Copy the entries below verbatim, omitting any pictures they contain.

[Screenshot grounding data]
————————

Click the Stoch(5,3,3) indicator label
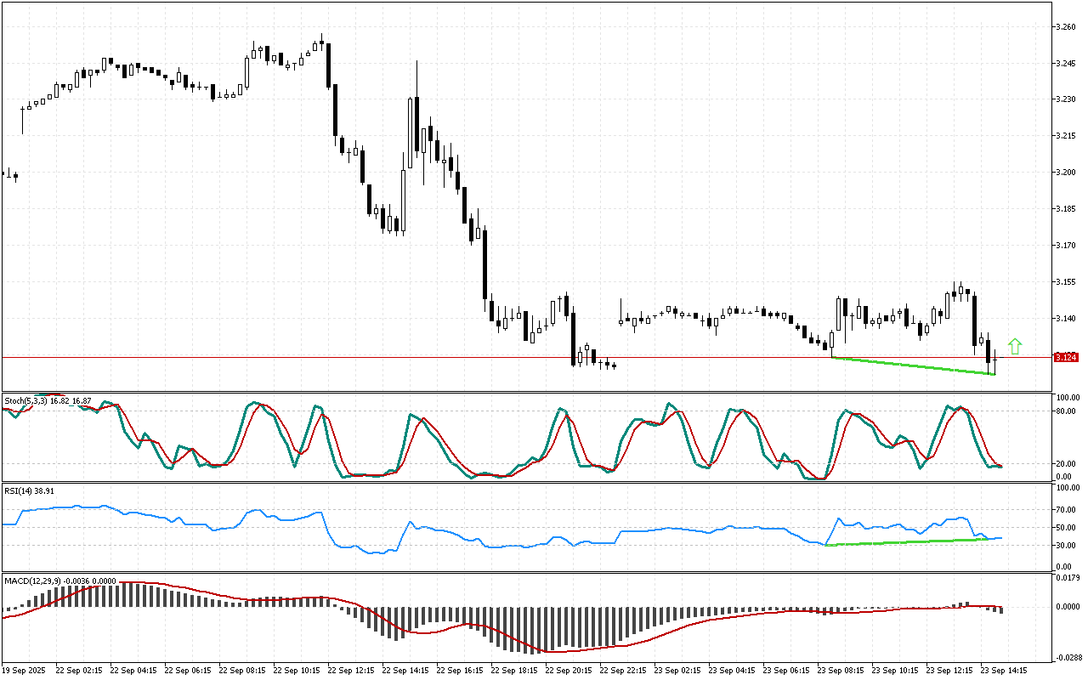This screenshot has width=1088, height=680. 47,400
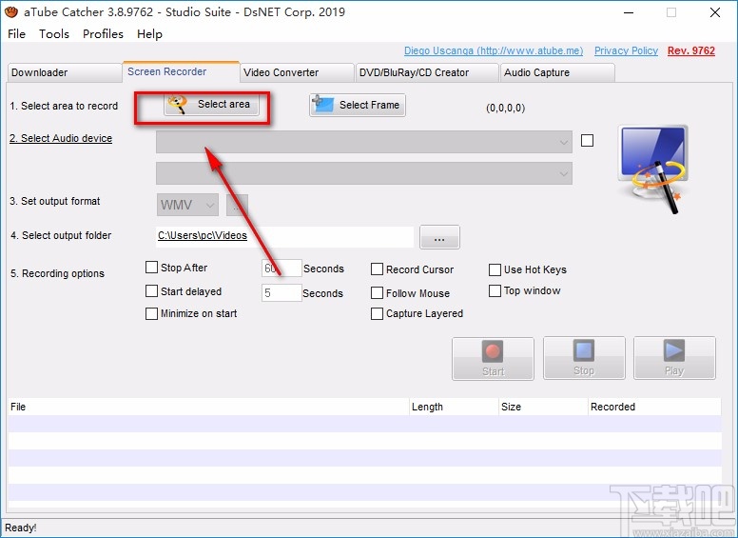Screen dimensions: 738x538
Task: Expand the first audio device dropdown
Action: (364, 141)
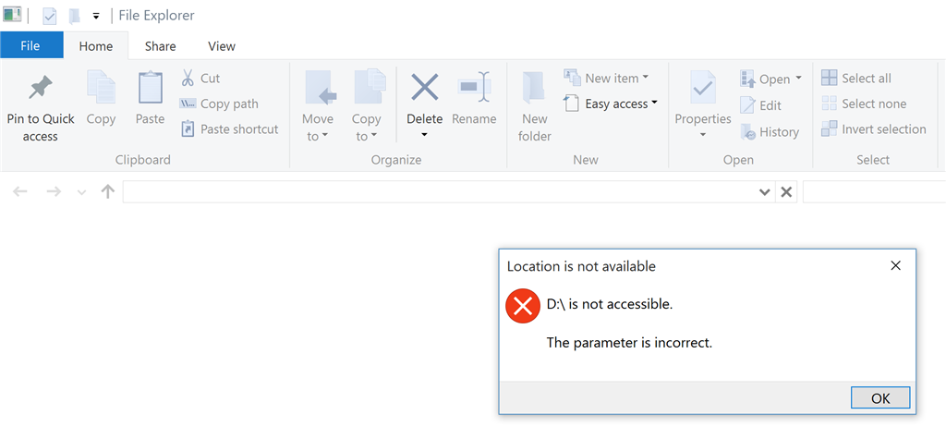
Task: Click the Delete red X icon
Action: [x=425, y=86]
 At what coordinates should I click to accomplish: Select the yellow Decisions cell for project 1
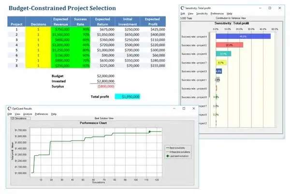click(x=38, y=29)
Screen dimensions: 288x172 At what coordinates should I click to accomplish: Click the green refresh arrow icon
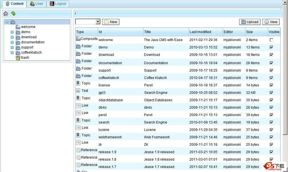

————————

• Written response:
Click the Stoch(5,3,3) indicator label
This screenshot has width=1088, height=680. 47,400
Screen dimensions: 738x538
Task: Expand the first audio device dropdown
Action: (364, 141)
Task: Click the Delete red X icon
Action: [x=425, y=86]
 At what coordinates should I click to accomplish: Select the yellow Decisions cell for project 1
click(x=38, y=29)
Screen dimensions: 288x172 At what coordinates should I click to accomplish: Click the green refresh arrow icon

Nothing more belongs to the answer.